If you want to do it inline:

int main() {
    cout << "The encrypted number is: " << recomposedEncryptedNumber() << "\n";
}

Then your recomposedEncryptedNumber must return something that can be given to cout. Since you're trying to do some special formatting, you don't want to use int -- cout will just display the int the way it wants to. So you should use a string. Then your function can do whatever formatting it wants, and return the properly formatted string:

string recomposedEncryptedNumber(int hundreds, int tens, int units)
{    
    std::ostringstream msg;  // 'o' is for output
                             // 'string' is because we're building a string
                             // 'stream' is because this uses streaming methods
                             // i.e. 'ostringstream' lets us build a string,
                             // by using streaming mechanisms.

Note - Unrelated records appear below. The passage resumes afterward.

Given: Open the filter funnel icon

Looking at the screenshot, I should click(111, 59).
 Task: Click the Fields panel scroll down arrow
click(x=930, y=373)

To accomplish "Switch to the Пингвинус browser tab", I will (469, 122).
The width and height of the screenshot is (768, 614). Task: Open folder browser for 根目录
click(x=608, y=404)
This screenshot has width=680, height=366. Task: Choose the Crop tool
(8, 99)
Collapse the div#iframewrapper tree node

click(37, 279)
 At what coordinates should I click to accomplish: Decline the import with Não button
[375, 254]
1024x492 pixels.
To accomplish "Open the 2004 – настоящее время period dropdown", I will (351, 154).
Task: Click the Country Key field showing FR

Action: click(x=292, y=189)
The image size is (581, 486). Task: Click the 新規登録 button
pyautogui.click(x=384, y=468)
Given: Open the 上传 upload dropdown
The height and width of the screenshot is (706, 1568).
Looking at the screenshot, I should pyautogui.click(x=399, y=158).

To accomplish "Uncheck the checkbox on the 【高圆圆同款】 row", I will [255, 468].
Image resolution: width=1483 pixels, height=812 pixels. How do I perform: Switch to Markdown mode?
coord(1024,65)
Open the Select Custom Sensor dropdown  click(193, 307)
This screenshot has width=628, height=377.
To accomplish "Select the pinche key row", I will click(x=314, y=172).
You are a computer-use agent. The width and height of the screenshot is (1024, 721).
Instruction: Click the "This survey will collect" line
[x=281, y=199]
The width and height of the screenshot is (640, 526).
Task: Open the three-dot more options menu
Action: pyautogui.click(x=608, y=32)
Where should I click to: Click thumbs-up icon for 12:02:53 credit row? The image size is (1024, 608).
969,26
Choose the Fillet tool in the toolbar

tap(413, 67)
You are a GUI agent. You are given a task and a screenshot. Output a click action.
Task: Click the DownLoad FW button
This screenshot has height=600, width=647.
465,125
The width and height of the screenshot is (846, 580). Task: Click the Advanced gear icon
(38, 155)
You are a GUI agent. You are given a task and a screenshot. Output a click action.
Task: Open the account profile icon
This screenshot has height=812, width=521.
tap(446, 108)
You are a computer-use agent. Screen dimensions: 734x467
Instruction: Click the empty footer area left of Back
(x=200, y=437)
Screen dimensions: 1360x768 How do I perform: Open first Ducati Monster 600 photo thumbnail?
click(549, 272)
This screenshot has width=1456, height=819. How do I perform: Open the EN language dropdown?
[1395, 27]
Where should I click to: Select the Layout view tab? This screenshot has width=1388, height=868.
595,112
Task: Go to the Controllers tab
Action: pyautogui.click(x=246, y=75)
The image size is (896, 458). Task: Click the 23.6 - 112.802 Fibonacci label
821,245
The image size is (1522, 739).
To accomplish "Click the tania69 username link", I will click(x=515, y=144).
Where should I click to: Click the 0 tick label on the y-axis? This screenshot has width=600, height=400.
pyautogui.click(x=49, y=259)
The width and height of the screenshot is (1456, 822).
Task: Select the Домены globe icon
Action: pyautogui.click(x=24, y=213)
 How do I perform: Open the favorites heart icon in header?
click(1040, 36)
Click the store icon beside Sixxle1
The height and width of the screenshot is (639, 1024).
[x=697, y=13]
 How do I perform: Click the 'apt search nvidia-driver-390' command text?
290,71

    //  Same stream machinations you were doing before, just with 'msg'
    // instead of 'cout'
    msg << setfill('0') << setw(1) << hundreds << setw(1) << tens << setw(1) << units;

    return msg.str();    // return the string we've built.
}

Lastly, in order for your function to access hundreds, tens, units, the function must be given those variables (i.e. the variables must be passed into the function as parameters).

Welcome to C++!

OTHER TIPS

the expression cout << stuff has cout as return value so you need to do the same in your function:

std::ostream& recomposedEncryptedNumber()
{    
   return cout << setfill('0') << setw(1) << hundreds << setw(1) << tens << setw(1) << units;
}

Did you declare your prototype before main? for example. I do not have more time to explain but here is how you would do it

#include <iostream>
    #include <iomanip>

    using namespace std;
    void recomposedEncryptedNumber(int hun, int tens, int units);

    int main()
        {
        int hun = 1;
        int tens = 1;
        int units = 1;
        cout << "The encrypted number is: " << "\n";
        recomposedEncryptedNumber(hun,tens,units);
        system("PAUSE");
        return (0);
        }

       void recomposedEncryptedNumber(int hun, int tens, int units)
       {    
       cout << setfill('0') << setw(1) << hun << setw(1) << tens << setw(1) << units;
       }`

cout print on the standard output, you're trying to mix 2 types and that's why it doesn't work.

Try it :

std::string recomposedEncryptedNumber()
{    
    std::string str;
    concat(str,setfill('0'));
    concat(str,setw(1));
    ...
    return str;
}

Well,

thats how I would implement what I think you need:

#include    <iostream>
#include    <iomanip>

using namespace std;

class EncryptedNumber
{
public:
    EncryptedNumber( unsigned h, unsigned t, unsigned u )
    :   hundreds( h ),
        tens( t ),
        units( u )
    {}

protected:
    unsigned        hundreds,
                    tens,
                    units;

    friend std::ostream & operator << ( std::ostream& outs, const EncryptedNumber& en );
};

std::ostream & operator << ( std::ostream& outs, const EncryptedNumber& en )
{
    outs    << setfill( '0' ) << setw( 1 ) << en.hundreds
            << setw( 1 ) << en.tens
            << setw( 1 ) << en.units;

    return  outs;
}


int main()
{
    EncryptedNumber en( 1, 2, 3 );

    cout << "The encrypted number is: " << en << "\n";
    system("PAUSE");
    return (0);
}

Of course it is a quick solution and I haven't created getter/setter methods, didn't split the concept from implementantion and nothing useful inside EncryptedNumber. The point is that code will look far more elegant and mantainable this way.

Please tell me if you want a more detailed explanation.